Beaks, nails and spurs are all made of keratin, a type of protein. A normal beak is comprised of two parts that fit together, so that the top slightly overlaps the bottom. The hard outer portion protects the inner soft tissues, skin and bone.
Chickens explore their worlds through their beaks, which function as a part of their sense of touch. There are a number of things that can damage beaks including fights, getting them caught in fencing, small spaces or rodent snap traps, or from predator attacks.
Think of a beak like your fingernails. The tips are not attached and have no blood supply if they were broken. However, injuries to the nail bed itself can be painful and suffer permanent damage (i.e. some nails can’t regrow). Similarly, injuries to the tip of a beak are considered relatively minor and are usually easy to fix, whereas those at the base can result in damage to the bone and a permanently amputated beak.
- Minor injuries may not require any treatment, just monitoring to see that the beak re-grows normally.
- If the injury is fight related, birds may have to be separated or re-homed.
- Wounds should be treated and bleeding stopped.

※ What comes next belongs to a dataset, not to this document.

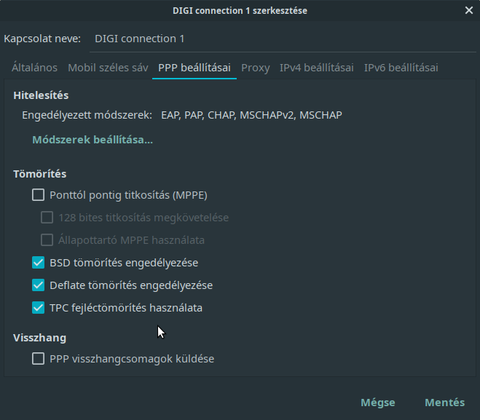
Task: Click the EAP, PAP, CHAP methods list text
Action: 251,115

- Use dog nail clippers or an emery board to shape the beak, making sure not to trim too much.
- A cracked beak won’t grow together, but will grow out over time.
- Splits and chips can be repaired using a small square of an empty teabag soaked in crazy glue. Place the patch over the affected area to hold it into proper position until the beak re-grows.

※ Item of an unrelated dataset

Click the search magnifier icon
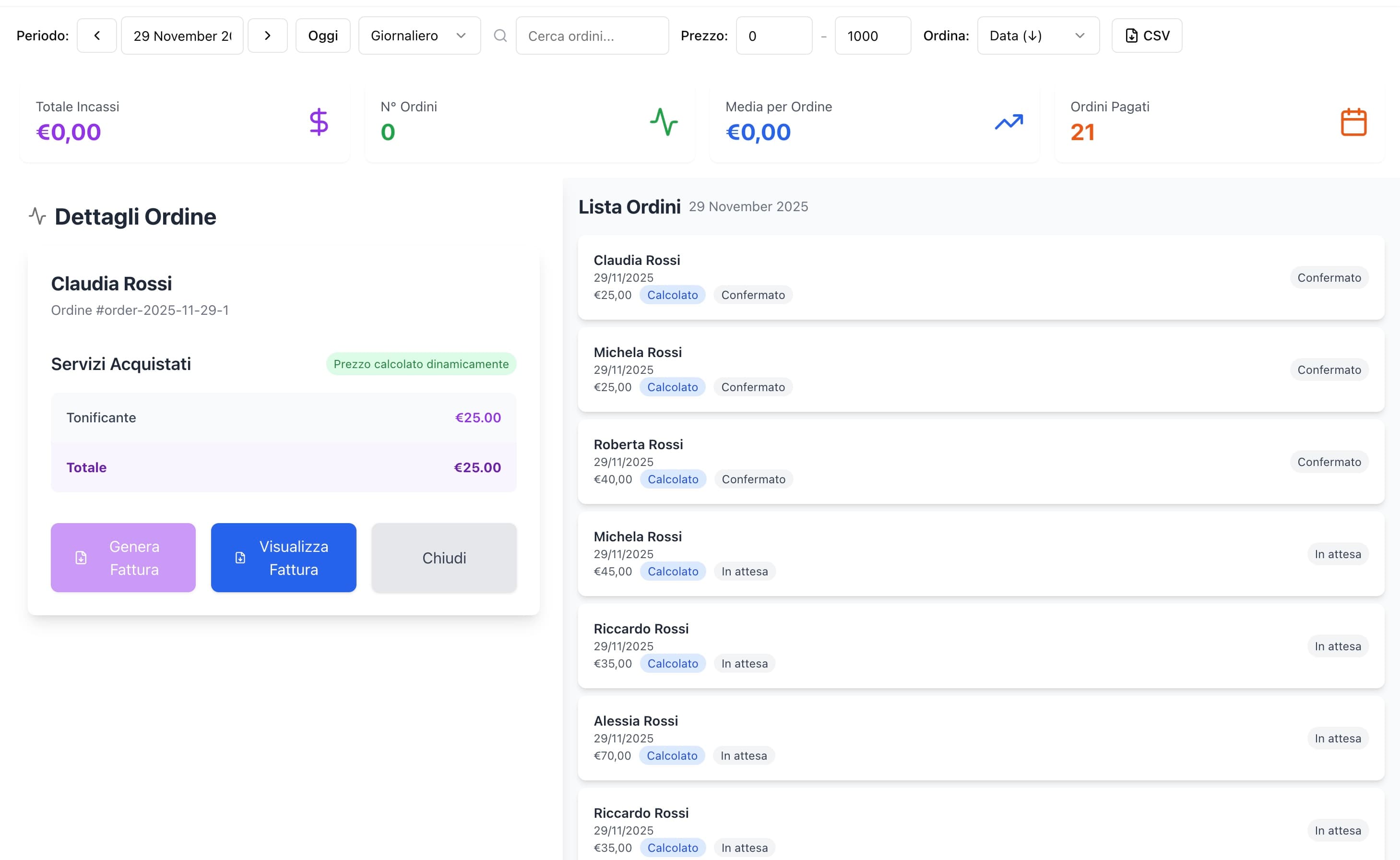[500, 36]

- Canine nail caps can be glued over the tip of a split beak.
- Make sure your bird is able to eat properly, providing feed in a deep dish may help.

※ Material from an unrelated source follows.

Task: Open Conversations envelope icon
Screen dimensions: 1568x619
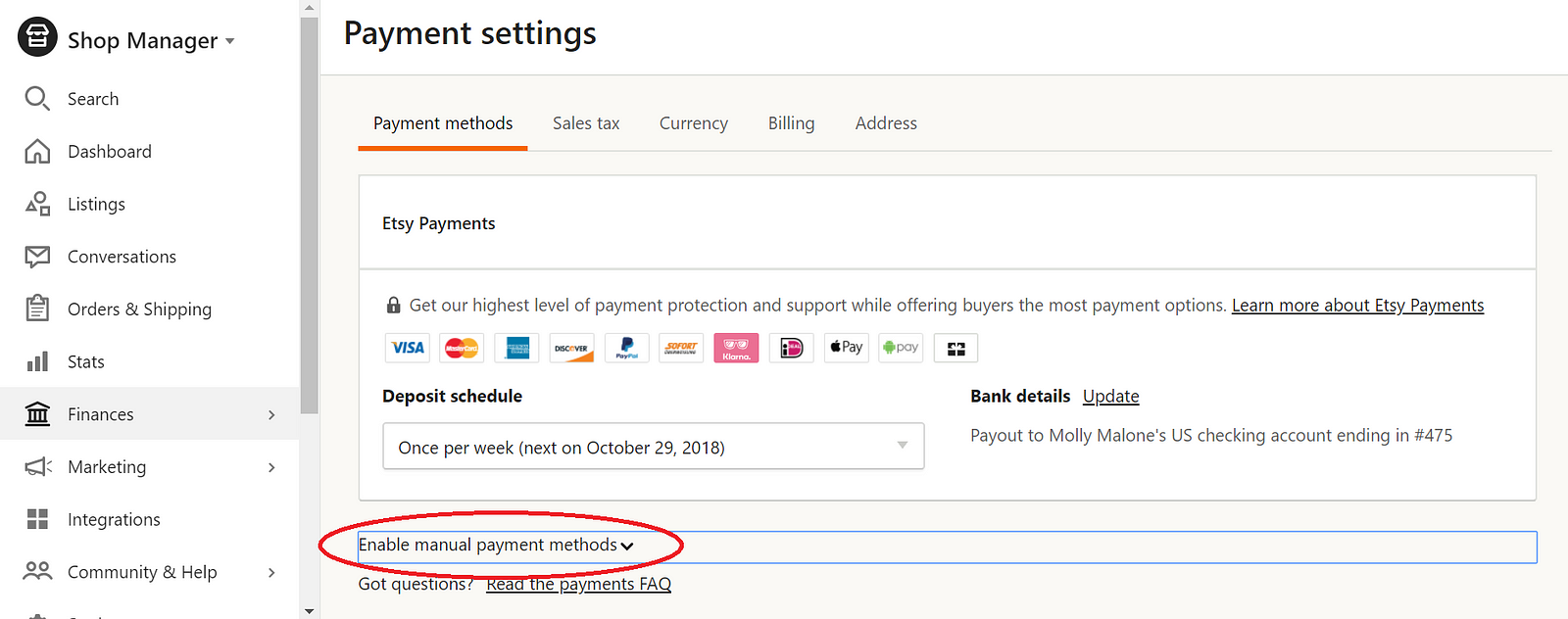Action: 37,257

- If there is extensive damage pain medications might be required (i.e. Metacam/Meloxicam).
- Amputated or severely torn beaks can’t grow back. You may be able to manufacture a prosthetic beak, but more likely you will have to find a way to feed and hydrate your injured bird (or consider euthanasia).
- Crossbeak is usually a genetic or hatching issue, but can result from an injury to the bone structure at the base of the beak. Monitor for deformation of the alignment and ensure the bird is able to eat and drink properly.